WD Red Pro vs Seagate Ironwolf Pro vs Synology HAT5300 – Hardware
As mentioned in the introduction, NAS hard drives are the result of HDD development improving over the years and then splintering into multiple specialised storage deployments (eg surveillance needing heavy write, cold storage needing endurance, laptops needing low power use and NAS servers needing 24×7 use). The Synology HAT5300, WD Red Pro and Seagate Ironwolf Pro drives are all very, VERY much designed with heavy-duty NAS deployment in mind and although you CAN use them in smaller systems and even desktop PCs, it would be a tremendous waste of their utility and design (like using a chainsaw to cut a slice of bread). Now all three branded drives have specialised internal hardware/firmware that maintains the drive in particularly vigorous and large-scale deployments (all the way up to 24 bays and higher), so I won’t really be giving any one brand an advantage for vibration, temperature, balance or spin up/spin down utility – all three of the Synology HAT5300, WD Red Pro and Seagate Ironwolf Pro have their own specialized components inside for this that it would be extremely difficult to compare one way or another here. The fact they have them is good enough for me. However, this is certainly going to be where the more enterprise design of the HAT5300 will stand out against the Pro design of the WD Red and Seagate Ironwolf:
Hardware | Synology HAT5300 | WD Red Pro | Seagate Ironwolf Pro |
Balance Control | ✔ | ✔ | ✔ |
Vibration Sensors & Control | ✔ | ✔ | ✔ |
Max Transfer Speed (best of range) | 272MB/s | 272MB/s | 285MB/s |
CMR (y/n) | ✔ | ✔ | ✔ |
Seal Method | Helium Sealed | Helium Sealed | Helium Sealed |
Platters | 9x | 9x | 9x |
RPM (max in range) | 7200 | 7200 | 7200 |
Cache | 512MB | 512MB + OptiNAND Flash | 256MB |
Workload Rating/Durability | 550TBW per yr | 300TBW per yr | 300TBW per yr |
On/Off Cycles | 600K | 600K | 600K |
MTBF (hours) M=Million | 2.5M | 1M | 1.2M |
Warranty | 5years | 5years | 5years |
Now, the officially reported transfer speed of each drive is not something we are going to dwell on. 1) the difference is tiny, 2) different scale/power/RAID configs will result in varied transfer rates and 3) I have personally tested all three and even in sustained Read/Write activity, they ALL hit 260-207MB/s consistently. However, we DO need to discuss durability and on-board caching. The Synology HAT5300 arrives with a SIGNIFICANT increase in its durability rating, with almost DOUBLE the annual workload rating (eg how many Terabytes the drive can have written and re-written per year) compared with the Seagate and WD HDDs. This also means that the drive has a significantly higher mean time between failure (i.e expected failure rate between deployment>drive-dies>replacement) at more than double. Now, although a lot of durability and sustained use is why Synology seemingly opted for the Toshiba MG series as the base for their branded drive series, but the drive also has Synology specialised firmware onboard. This results in two key benefits to Synology NAS users. The first is that the drive can have it’s specific spin, cache, access and load cycles tailed to Synology NAS system operations, whereas Seagate and WD have to be a little more open in their firmware to suit ‘all’ NAS servers. Pretty much all modern NAS drives run on one form of Linux or another (as well as TrueNAS of course, let’s not overlook FreeBSD etc) but this more precise firmware gearing in the HAT5300 means it will likely always be the most efficient drive for Synology NAS of the bunch. The other benefit of the HAT5300 in Synology NAS deployment is that the drive’s onboard firmware can be updated via the Synology DSM user interface and storage manager (without powering the device down), whereas the WD and Seagate HDDs require you to remove drives individually from the system (and RAID Pool of course if already in use) and update the firmware via a PC/Docking station. Although HDD firmware updates are much, much less frequent than many other types of technology and typically very small improvements, this is still something that the more data storage savvy user will want to stay on top of.

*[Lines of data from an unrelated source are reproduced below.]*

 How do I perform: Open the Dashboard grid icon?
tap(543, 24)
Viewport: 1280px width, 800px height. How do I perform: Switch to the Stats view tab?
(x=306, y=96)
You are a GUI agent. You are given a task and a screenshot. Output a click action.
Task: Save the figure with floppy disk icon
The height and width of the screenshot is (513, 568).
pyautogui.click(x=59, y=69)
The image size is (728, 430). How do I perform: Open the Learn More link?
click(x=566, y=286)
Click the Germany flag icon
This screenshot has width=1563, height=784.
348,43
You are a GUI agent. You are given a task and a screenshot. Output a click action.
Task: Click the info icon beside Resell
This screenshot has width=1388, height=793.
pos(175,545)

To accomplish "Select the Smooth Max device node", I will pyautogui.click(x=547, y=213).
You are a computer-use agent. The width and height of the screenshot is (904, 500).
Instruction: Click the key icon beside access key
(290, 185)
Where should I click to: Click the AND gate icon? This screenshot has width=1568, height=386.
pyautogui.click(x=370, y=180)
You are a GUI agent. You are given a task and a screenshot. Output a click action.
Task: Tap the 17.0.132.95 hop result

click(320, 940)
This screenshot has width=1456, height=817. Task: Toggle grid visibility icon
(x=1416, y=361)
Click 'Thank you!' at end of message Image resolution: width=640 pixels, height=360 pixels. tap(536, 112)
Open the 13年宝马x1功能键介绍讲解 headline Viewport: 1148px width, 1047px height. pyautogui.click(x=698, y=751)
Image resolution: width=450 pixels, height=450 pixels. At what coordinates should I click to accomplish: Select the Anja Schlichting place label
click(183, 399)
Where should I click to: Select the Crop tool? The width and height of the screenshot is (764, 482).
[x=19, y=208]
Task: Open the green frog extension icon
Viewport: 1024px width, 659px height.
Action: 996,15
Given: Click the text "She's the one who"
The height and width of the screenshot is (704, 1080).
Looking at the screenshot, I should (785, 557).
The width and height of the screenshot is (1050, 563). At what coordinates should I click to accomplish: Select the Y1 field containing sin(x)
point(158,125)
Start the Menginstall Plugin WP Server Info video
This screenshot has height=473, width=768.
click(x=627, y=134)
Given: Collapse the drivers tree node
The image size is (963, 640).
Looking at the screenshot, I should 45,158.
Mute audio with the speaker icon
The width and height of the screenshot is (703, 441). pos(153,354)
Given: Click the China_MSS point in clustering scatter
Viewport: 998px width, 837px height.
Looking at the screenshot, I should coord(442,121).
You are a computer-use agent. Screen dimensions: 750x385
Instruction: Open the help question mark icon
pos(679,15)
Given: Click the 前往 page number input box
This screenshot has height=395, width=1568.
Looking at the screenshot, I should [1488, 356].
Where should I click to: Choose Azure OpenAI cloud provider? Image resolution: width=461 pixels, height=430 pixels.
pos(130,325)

The Seagate and WD Drives on the other hand are considerably similar, with both drives having 7200RPM, 300TB annual workload and quite comparable MTBF. However, the WD Red Pro drive pulls ahead thanks to its 512MB of memory on the largest capacities and (more importantly) its inclusion of WD’s new OptiNAND technology. This is a recently developed HDD design choice (being included in their larger tiers currently and likely continuing into the 22TB+ tier) where alongside the nine platters of storage, the drive also features a small area of flash storage on board that is designed to store metadata and other indexing data using by the connected client system. Not to be confused with hybrid drives (optical drives that featured a decent-sized chunk of SSD space for the likes of an OS for large-scale caching), OptiNAND means that important table and micro-associated data that the drive needs to consult when the bulk of the platter houses data is accessed is accessible much, much more quickly and when drives are getting to this large scale of 18-20TB of storage, these increases can make a small but important difference. The Seagate Ironwolf Pro SSD is still an excellent drive, but leases out to WD and Synology’s branded drive, as the other drives have a largely better hardware offering included.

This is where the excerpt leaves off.